DOCUMENT SECTION>
CARBONDALE — If you want to know about your ancestors today, you can send a little saliva to a company where — for a fee — they will analyze your DNA and tell you where you come from.
For scientists trying to find out about ancient peoples, however, the challenge is a bit grander. But a researcher at Southern Illinois University Carbondale is using an analog to the modern methods to find out more about the genetic ancestry of Native Americans who inhabited the Desert Southwest almost 1,000 years ago.
Scott Hamilton-Brehm, assistant professor of microbiology, has refined a technique for characterizing ancient human DNA from plant-based artifacts. Along with a research team at the Desert Research Institute, Hamilton-Brehm extracted and analyzed DNA from leftover pieces of ancient agave and yucca plant roots used as food by Native Americans who once occupied what is now the Mule Springs Rockshelter near Pahrump, Nevada.
The findings are being published in the online open-source science journal PLOS ONE.
Hamilton-Brehm’s work, which involves combining targeted mitochondrial DNA analysis with radiocarbon age dating, allows scientists to both identify and date DNA samples found in the southwest.

TASK LIST>
1/ In the article on ancient DNA from plant remains, where are the findings being published?
2/ Extend the article on ancient DNA from plant remains, picking up right after its last sentence.
The records have nothing to do with the article on ancient DNA from plant remains.

Source records:
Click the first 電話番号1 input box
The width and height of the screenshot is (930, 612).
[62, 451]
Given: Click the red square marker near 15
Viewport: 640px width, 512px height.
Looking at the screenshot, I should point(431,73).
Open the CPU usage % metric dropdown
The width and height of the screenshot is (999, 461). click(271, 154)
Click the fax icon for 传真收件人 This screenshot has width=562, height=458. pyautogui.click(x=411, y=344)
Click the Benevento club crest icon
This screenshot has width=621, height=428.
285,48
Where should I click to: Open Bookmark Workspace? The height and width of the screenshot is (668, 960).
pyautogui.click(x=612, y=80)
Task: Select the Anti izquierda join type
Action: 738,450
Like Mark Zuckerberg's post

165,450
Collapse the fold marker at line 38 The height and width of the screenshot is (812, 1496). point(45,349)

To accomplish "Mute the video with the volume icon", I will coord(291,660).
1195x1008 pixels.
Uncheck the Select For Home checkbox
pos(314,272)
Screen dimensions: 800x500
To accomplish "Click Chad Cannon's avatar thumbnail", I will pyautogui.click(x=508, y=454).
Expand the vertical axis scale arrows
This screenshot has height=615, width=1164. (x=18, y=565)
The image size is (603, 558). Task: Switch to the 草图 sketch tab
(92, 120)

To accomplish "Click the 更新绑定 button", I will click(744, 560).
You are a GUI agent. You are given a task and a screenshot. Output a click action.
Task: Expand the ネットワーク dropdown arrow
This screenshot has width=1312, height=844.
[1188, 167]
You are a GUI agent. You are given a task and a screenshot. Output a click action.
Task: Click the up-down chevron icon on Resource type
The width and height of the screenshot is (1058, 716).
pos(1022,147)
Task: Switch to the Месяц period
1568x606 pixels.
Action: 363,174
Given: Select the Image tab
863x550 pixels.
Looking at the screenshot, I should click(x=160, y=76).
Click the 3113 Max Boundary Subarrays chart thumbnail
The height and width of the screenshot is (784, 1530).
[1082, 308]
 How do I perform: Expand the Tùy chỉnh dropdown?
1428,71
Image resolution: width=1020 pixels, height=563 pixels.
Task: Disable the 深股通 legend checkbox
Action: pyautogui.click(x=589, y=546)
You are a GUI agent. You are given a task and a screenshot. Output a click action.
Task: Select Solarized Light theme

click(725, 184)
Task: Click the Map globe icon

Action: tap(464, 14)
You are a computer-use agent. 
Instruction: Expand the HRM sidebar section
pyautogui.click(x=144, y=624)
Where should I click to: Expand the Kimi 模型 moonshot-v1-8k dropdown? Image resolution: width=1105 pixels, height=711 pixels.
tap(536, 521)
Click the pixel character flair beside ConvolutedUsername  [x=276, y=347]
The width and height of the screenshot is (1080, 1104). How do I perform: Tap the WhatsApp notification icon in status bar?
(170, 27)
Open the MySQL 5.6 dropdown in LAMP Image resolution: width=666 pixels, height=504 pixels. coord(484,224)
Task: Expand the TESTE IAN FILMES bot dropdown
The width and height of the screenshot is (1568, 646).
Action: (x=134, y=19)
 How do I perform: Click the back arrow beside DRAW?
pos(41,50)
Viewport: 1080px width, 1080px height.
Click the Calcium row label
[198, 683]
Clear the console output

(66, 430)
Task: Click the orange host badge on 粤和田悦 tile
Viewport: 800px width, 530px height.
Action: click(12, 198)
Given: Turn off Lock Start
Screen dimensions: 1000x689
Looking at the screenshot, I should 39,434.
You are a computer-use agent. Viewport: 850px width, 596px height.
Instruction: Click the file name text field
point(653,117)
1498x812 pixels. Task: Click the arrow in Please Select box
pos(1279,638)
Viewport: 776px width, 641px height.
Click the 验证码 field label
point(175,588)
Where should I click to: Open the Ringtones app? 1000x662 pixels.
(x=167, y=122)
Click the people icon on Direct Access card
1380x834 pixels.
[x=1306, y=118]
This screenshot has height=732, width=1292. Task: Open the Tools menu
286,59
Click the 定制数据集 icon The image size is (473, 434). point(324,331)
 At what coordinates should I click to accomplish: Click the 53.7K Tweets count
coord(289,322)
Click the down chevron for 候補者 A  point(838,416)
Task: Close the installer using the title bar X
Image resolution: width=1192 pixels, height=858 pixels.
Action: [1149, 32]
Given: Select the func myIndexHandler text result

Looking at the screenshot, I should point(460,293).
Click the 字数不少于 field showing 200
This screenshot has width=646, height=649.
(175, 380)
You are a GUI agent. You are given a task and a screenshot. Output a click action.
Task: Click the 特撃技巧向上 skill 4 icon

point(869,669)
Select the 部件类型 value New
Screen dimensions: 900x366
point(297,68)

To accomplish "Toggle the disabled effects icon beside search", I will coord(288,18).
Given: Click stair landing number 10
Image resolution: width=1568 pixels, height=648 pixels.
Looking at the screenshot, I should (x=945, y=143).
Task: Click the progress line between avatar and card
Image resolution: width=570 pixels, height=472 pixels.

RESPONSES PER TASK>
1/ In the online open-source science journal PLOS ONE.

2/
It also may tell them more about an important, little-understood event in human history known as the Numic Spread, which saw the rapid expansion of those peoples into the Great Basin about 500 to 700 years ago. The Great Basin spans parts of Wyoming, Idaho, Utah, Nevada, Oregon and California, as well as parts of Mexico.
“The distinct advantage of this genetic technique, is that it does not require the sampling of human remains,” Hamilton-Brehm said. “Through genetic screening of quids from southwestern sites, maybe we can determine, on a genetic basis, what the Numic Spread was.”
During the Late Holocene Epoch, which began 12,000 to 11,500 years ago at the close of the Paleolithic Ice Age and continues today, occupants of the Mule Springs Rockshelter area commonly gathered and roasted the roots of agave and yucca plants before chewing the inner pulp as food. This left husks of stringy fibers called “quids,” which the people simply spit out and left behind. The caves in this area have yielded a great many artifacts over the years, including the quids
During the late 1960s, researchers recovered thousands of quids at Mule Spring Rockshelter, which were then put into storage without consideration for DNA preservation. There the collection sat, unstudied, for more than 50 years.
With the availability of DNA techniques today, Hamilton-Brehm and the team decided to look at the specimens as possible repositories for ancient Native American DNA — the equivalent of the modern-day cheek swab. He and his team selected 21 quids that came from varying depths of excavation in one particular cave for a detailed analysis. Radiocarbon dating showed the specimens ranged in age from about 350 to 980 years old.
The work focused on quids found in one particular cave.
“After the quids were spit out, presumably on the floor of the cave, they get kicked around and then eventually buried,” he said. “The use of the quids was for the nutrients, but may have been also ceremonial. What was quite unusual is that this cave had thousands of quids, more than any neighboring caves in the area. Why so many is not clear to us.”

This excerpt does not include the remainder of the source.